Exercise directions:
Write out the entries below exactly. End with the line that contains "Given: Click the Appearance palette icon".

=== Records provided ===

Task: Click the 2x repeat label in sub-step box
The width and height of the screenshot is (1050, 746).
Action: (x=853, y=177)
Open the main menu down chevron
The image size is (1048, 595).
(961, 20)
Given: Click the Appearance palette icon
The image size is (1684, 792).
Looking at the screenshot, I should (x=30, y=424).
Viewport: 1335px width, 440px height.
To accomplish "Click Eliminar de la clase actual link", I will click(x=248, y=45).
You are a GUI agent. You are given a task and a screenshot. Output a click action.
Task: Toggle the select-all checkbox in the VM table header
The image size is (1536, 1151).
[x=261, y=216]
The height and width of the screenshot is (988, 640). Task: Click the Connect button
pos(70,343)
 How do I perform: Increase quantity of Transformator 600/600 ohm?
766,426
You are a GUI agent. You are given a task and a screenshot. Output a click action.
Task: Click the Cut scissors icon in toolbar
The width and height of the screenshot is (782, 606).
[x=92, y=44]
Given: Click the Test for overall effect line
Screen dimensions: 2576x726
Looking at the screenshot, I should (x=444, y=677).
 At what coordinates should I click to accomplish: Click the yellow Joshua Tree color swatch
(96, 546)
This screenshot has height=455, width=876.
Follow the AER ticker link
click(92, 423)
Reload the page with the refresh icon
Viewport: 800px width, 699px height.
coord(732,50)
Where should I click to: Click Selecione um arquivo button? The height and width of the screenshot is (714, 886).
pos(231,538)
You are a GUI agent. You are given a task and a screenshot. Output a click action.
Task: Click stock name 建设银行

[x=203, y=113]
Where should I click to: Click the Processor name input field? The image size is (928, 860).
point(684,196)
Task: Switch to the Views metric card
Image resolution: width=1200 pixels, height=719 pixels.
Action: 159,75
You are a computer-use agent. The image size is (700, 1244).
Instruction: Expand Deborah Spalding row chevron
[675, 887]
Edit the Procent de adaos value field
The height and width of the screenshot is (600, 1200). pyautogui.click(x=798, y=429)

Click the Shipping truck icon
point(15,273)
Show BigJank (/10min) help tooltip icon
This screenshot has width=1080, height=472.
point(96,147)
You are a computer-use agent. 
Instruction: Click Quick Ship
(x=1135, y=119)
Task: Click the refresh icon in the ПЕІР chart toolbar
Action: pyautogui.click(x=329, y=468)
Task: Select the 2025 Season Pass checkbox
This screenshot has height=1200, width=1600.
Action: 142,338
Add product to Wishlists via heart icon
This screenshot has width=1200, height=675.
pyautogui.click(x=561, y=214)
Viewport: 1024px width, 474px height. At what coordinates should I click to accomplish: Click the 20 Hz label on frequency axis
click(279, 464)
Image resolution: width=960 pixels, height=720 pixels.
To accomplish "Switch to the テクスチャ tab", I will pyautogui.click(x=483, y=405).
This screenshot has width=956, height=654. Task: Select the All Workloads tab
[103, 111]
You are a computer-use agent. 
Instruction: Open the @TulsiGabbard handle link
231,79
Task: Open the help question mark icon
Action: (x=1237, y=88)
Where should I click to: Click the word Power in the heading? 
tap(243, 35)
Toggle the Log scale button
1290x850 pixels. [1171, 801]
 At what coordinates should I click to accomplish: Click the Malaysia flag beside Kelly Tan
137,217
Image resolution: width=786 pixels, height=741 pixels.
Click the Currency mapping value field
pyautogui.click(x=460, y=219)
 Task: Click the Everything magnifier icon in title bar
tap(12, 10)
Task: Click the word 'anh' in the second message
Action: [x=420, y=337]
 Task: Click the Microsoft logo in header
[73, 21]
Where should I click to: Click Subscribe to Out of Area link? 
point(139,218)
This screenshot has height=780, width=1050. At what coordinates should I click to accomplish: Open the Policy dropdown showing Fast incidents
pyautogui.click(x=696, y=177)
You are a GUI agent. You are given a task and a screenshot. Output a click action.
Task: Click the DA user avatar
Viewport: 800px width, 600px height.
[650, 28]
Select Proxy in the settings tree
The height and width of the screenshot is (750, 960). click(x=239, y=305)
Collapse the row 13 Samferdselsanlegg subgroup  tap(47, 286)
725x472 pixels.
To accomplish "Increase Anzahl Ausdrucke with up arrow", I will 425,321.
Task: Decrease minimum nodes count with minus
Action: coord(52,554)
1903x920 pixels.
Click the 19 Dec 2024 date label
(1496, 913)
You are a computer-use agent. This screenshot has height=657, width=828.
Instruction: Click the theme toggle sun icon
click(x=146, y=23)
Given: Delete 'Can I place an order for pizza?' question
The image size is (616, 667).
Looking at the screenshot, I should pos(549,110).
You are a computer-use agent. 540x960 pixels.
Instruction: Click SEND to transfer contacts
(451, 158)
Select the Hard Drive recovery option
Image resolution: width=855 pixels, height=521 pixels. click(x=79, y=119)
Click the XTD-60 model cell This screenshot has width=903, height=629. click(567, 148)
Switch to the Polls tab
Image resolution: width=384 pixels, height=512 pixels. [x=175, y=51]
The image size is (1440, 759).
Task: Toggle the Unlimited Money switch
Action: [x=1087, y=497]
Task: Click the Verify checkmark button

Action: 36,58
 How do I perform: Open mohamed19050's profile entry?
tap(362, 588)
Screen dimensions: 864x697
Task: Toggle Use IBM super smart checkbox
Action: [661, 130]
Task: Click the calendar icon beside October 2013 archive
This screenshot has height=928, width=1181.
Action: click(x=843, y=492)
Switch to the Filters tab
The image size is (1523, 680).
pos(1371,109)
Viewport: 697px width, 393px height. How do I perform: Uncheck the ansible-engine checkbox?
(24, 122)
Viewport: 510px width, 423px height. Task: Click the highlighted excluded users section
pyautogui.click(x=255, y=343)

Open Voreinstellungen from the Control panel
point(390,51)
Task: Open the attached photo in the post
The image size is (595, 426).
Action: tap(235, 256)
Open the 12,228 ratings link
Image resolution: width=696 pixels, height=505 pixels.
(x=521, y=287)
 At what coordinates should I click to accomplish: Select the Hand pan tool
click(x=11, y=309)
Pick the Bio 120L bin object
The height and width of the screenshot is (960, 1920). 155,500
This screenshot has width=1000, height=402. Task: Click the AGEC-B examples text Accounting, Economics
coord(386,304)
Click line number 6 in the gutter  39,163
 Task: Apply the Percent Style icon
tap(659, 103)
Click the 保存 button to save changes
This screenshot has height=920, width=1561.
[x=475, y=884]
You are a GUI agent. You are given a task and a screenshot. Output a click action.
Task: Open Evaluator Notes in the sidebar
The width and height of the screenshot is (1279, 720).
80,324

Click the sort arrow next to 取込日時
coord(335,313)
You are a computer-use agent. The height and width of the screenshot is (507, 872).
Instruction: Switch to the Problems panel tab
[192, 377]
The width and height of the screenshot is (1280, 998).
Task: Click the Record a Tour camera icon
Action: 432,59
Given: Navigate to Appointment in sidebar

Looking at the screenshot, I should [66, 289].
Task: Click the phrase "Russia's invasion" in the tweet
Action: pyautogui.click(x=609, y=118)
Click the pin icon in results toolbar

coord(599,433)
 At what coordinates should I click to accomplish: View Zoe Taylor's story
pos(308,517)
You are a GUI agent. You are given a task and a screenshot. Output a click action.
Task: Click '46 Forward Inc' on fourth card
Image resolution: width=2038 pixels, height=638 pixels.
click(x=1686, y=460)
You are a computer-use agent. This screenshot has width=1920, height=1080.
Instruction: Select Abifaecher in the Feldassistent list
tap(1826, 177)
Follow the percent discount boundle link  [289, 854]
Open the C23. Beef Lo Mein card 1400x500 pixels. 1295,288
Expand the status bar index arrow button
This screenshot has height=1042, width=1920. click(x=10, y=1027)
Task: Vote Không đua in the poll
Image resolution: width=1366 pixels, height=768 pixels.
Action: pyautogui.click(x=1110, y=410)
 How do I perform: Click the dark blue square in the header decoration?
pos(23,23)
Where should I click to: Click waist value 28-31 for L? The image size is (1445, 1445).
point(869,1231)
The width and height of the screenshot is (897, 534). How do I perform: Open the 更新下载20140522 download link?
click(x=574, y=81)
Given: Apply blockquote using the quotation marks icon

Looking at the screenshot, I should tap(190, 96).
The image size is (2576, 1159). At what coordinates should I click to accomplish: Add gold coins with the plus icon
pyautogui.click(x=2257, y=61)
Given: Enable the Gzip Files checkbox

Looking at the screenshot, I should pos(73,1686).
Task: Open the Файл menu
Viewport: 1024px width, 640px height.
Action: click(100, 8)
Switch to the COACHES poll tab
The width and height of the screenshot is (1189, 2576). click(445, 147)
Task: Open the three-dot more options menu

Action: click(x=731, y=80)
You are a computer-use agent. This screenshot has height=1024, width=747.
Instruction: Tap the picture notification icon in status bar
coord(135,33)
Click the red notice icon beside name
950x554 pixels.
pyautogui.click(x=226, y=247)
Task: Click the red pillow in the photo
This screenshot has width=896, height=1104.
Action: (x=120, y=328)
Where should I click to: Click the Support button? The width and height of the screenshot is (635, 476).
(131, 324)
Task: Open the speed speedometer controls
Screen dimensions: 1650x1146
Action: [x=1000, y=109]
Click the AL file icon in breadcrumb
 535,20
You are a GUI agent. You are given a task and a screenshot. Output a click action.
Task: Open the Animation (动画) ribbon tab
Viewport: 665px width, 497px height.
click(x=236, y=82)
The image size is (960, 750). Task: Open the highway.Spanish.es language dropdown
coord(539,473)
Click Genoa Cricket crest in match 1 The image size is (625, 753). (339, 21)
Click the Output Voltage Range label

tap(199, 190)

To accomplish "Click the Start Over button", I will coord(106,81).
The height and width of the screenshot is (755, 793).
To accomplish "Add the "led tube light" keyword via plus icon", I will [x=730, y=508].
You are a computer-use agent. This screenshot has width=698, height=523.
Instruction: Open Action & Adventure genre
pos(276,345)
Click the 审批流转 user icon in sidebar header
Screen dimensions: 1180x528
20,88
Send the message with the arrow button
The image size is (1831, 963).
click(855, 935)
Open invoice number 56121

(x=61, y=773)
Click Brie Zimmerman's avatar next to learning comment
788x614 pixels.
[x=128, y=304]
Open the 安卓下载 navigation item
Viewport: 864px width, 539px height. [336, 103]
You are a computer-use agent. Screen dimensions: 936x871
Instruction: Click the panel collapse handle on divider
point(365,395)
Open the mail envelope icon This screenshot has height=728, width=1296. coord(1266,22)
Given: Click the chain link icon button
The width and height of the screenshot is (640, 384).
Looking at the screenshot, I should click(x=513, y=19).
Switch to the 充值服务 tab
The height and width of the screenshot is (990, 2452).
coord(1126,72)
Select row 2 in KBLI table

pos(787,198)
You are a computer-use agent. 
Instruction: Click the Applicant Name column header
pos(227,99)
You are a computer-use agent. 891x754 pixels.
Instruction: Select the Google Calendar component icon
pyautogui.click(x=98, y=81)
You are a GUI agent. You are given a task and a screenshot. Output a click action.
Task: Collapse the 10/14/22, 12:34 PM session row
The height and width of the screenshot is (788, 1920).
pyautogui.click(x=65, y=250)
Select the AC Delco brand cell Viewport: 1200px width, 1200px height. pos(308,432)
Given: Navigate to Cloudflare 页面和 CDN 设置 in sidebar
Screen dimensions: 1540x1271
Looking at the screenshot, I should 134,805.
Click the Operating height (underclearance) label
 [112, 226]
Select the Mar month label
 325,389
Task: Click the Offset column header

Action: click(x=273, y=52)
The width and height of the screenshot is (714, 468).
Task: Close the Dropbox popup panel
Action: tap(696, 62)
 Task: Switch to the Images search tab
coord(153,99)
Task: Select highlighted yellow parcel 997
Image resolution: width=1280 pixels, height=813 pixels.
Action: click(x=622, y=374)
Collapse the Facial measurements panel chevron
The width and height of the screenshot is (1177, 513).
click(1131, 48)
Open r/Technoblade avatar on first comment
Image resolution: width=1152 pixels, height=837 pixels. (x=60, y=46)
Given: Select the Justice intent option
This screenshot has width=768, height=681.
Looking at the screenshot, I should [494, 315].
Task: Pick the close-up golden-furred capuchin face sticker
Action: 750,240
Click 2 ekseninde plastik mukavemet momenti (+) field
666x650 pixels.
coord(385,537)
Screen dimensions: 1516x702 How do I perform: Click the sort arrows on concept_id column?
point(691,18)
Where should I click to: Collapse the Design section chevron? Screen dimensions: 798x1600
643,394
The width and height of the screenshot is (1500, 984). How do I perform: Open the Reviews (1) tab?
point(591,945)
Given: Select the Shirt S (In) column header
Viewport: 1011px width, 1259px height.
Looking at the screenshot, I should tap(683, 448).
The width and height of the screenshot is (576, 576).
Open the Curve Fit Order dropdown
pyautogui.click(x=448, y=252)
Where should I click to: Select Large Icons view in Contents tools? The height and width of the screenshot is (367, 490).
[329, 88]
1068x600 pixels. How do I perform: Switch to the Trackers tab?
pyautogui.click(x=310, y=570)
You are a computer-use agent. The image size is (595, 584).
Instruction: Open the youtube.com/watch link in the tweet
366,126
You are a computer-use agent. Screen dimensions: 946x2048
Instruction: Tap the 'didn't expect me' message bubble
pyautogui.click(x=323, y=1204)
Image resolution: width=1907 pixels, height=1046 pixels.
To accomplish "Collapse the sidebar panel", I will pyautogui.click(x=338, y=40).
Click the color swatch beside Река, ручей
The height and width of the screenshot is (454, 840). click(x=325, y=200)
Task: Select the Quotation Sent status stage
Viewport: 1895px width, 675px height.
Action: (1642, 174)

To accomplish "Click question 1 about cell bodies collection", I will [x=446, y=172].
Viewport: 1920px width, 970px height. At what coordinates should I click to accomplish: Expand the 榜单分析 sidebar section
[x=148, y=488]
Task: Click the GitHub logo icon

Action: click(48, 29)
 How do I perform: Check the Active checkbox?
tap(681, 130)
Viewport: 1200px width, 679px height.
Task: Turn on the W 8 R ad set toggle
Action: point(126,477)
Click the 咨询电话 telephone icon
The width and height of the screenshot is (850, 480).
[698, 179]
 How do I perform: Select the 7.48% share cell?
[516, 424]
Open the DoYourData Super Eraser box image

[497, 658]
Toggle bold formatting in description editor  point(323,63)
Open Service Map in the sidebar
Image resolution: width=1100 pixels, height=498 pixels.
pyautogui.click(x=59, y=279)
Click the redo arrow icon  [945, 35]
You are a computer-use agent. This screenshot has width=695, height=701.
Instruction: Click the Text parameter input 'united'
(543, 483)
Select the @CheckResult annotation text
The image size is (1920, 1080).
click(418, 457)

===

Solved problem:
Task: Click the 2x repeat label in sub-step box
The width and height of the screenshot is (1050, 746).
Action: (x=853, y=177)
Open the main menu down chevron
The image size is (1048, 595).
(961, 20)
Given: Click the Appearance palette icon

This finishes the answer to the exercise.